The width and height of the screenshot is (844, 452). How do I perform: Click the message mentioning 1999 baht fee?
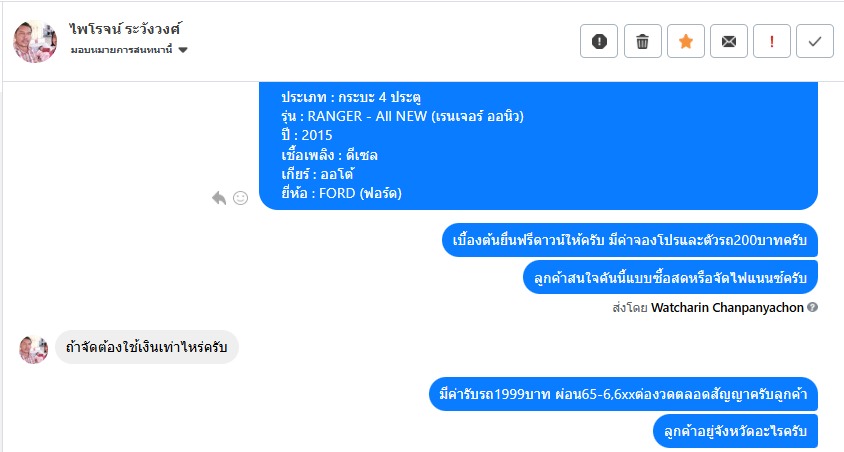coord(622,391)
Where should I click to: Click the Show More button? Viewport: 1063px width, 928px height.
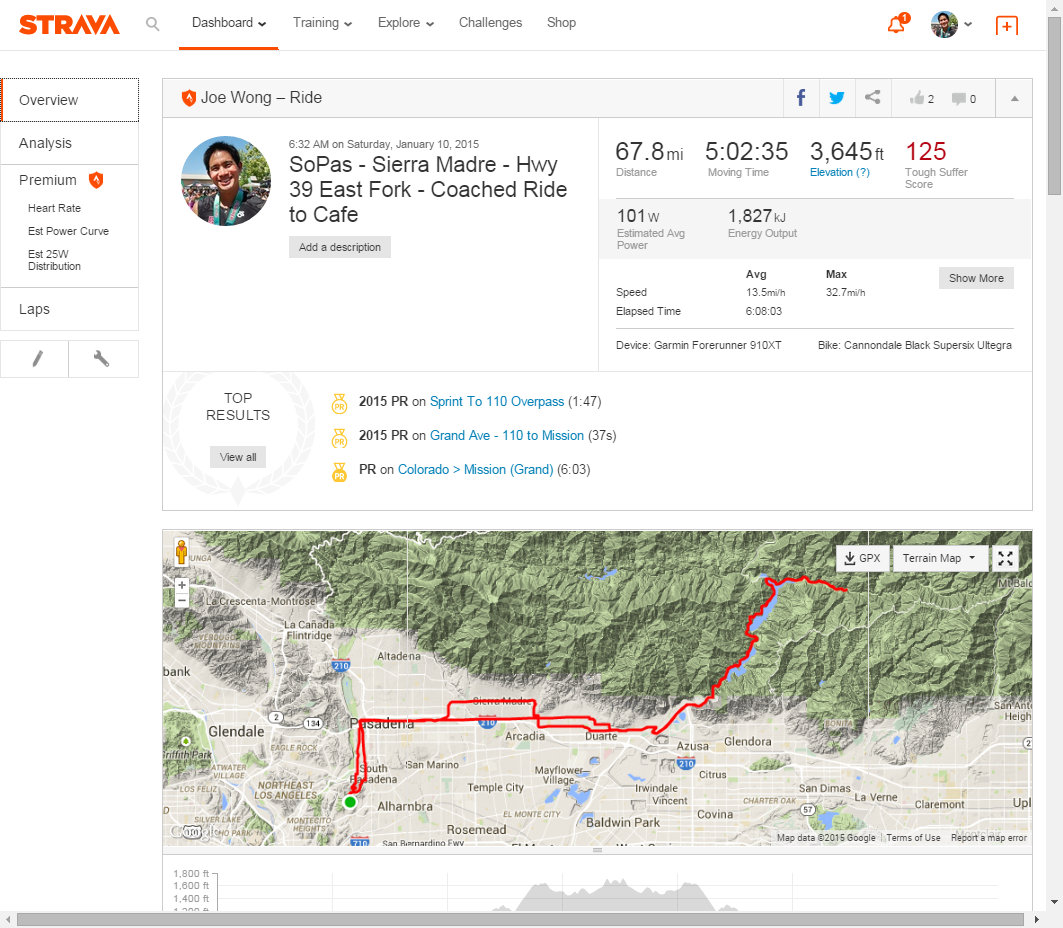pyautogui.click(x=976, y=278)
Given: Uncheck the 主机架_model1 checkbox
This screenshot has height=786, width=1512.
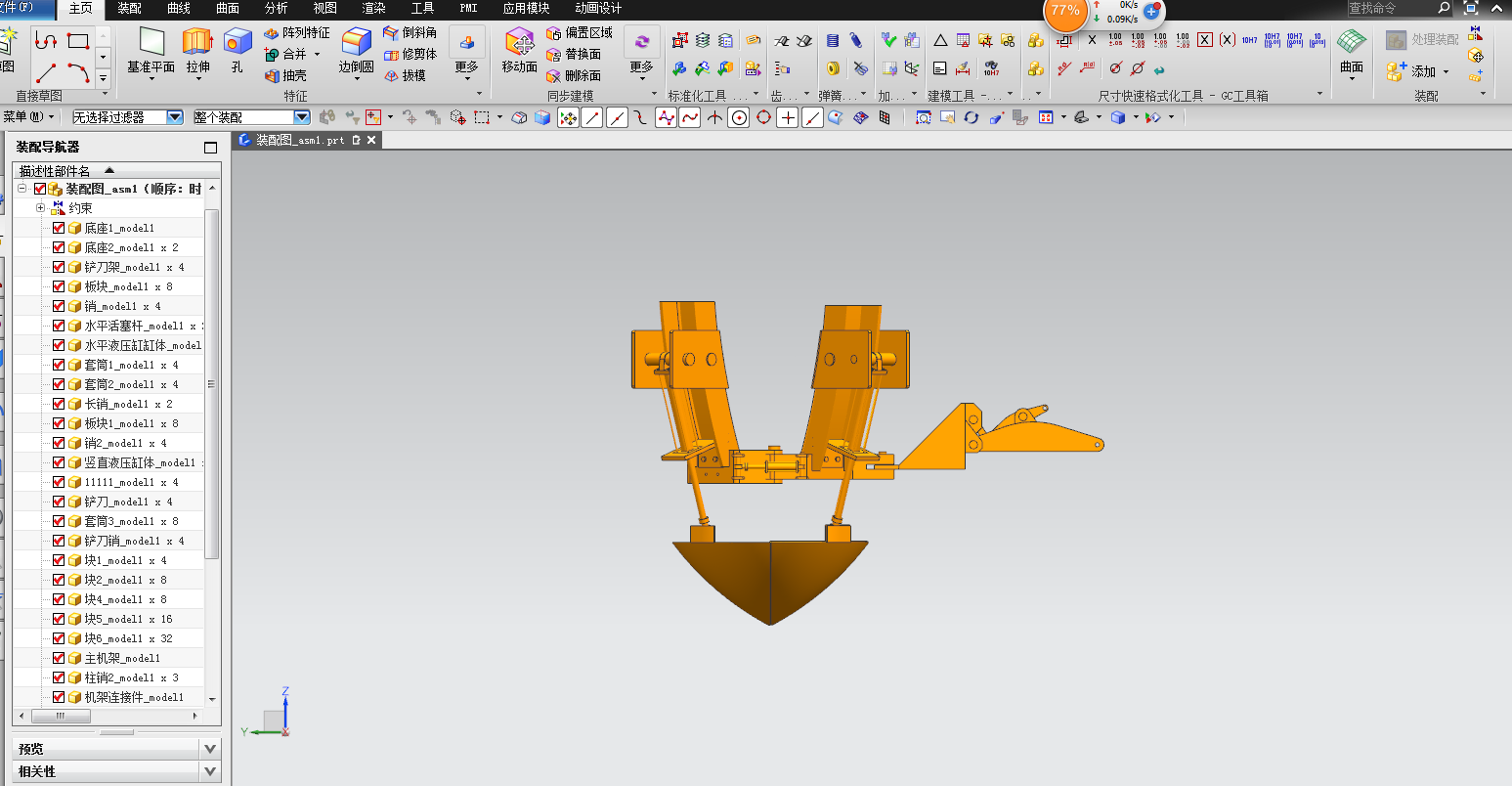Looking at the screenshot, I should point(59,658).
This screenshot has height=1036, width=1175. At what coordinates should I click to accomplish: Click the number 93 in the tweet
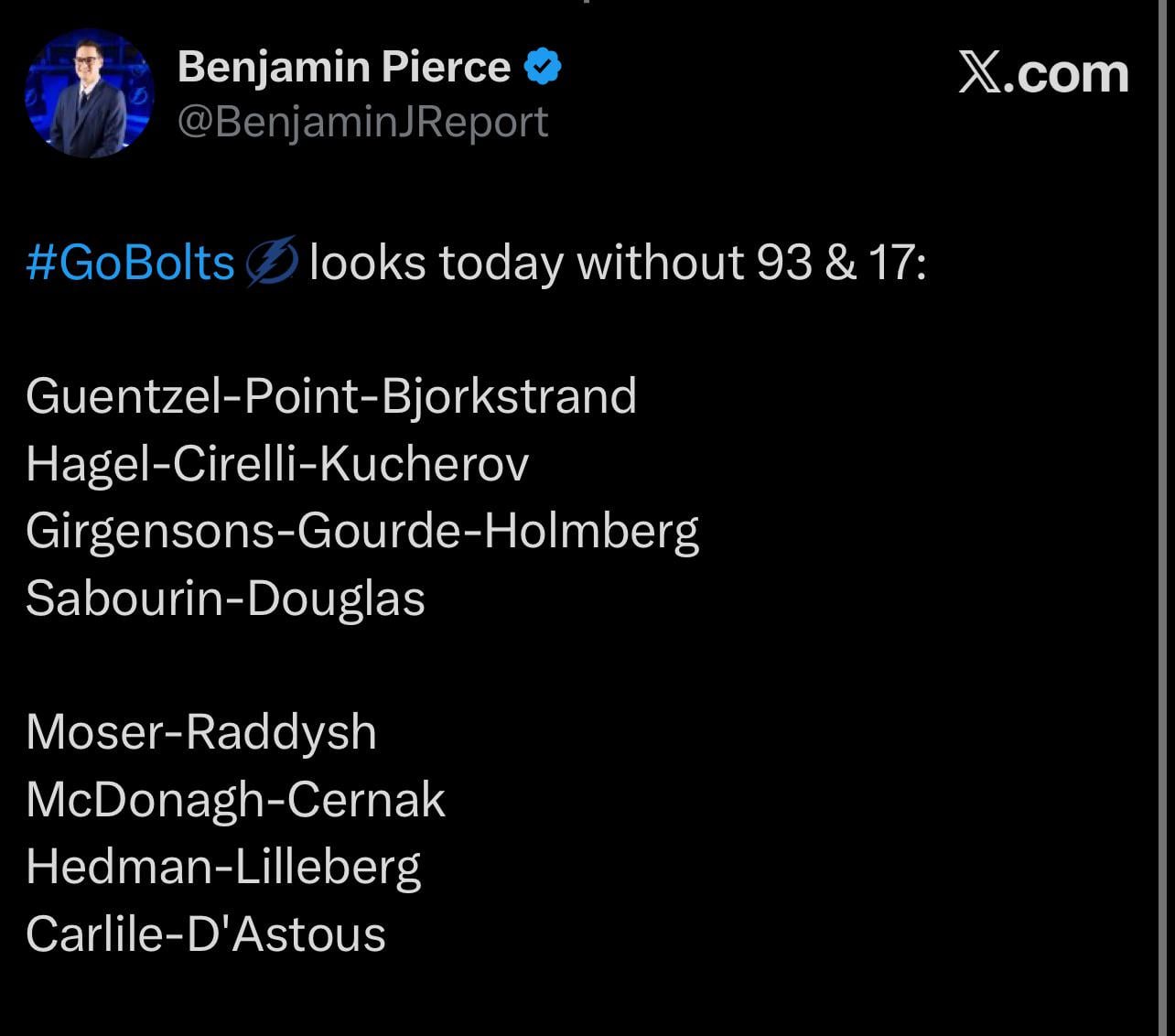click(784, 264)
***
*Task to complete*
What is wanted is a word-for-word restatement of the entries, without their images.

*Written solution*
The width and height of the screenshot is (844, 452). How do I perform: Click the message mentioning 1999 baht fee?
coord(622,391)
Where should I click to: Click the Show More button? Viewport: 1063px width, 928px height.
pyautogui.click(x=976, y=278)
Given: Uncheck the 主机架_model1 checkbox
This screenshot has height=786, width=1512.
Looking at the screenshot, I should point(59,658).
This screenshot has height=1036, width=1175. At what coordinates should I click to accomplish: Click the number 93 in the tweet
click(784, 264)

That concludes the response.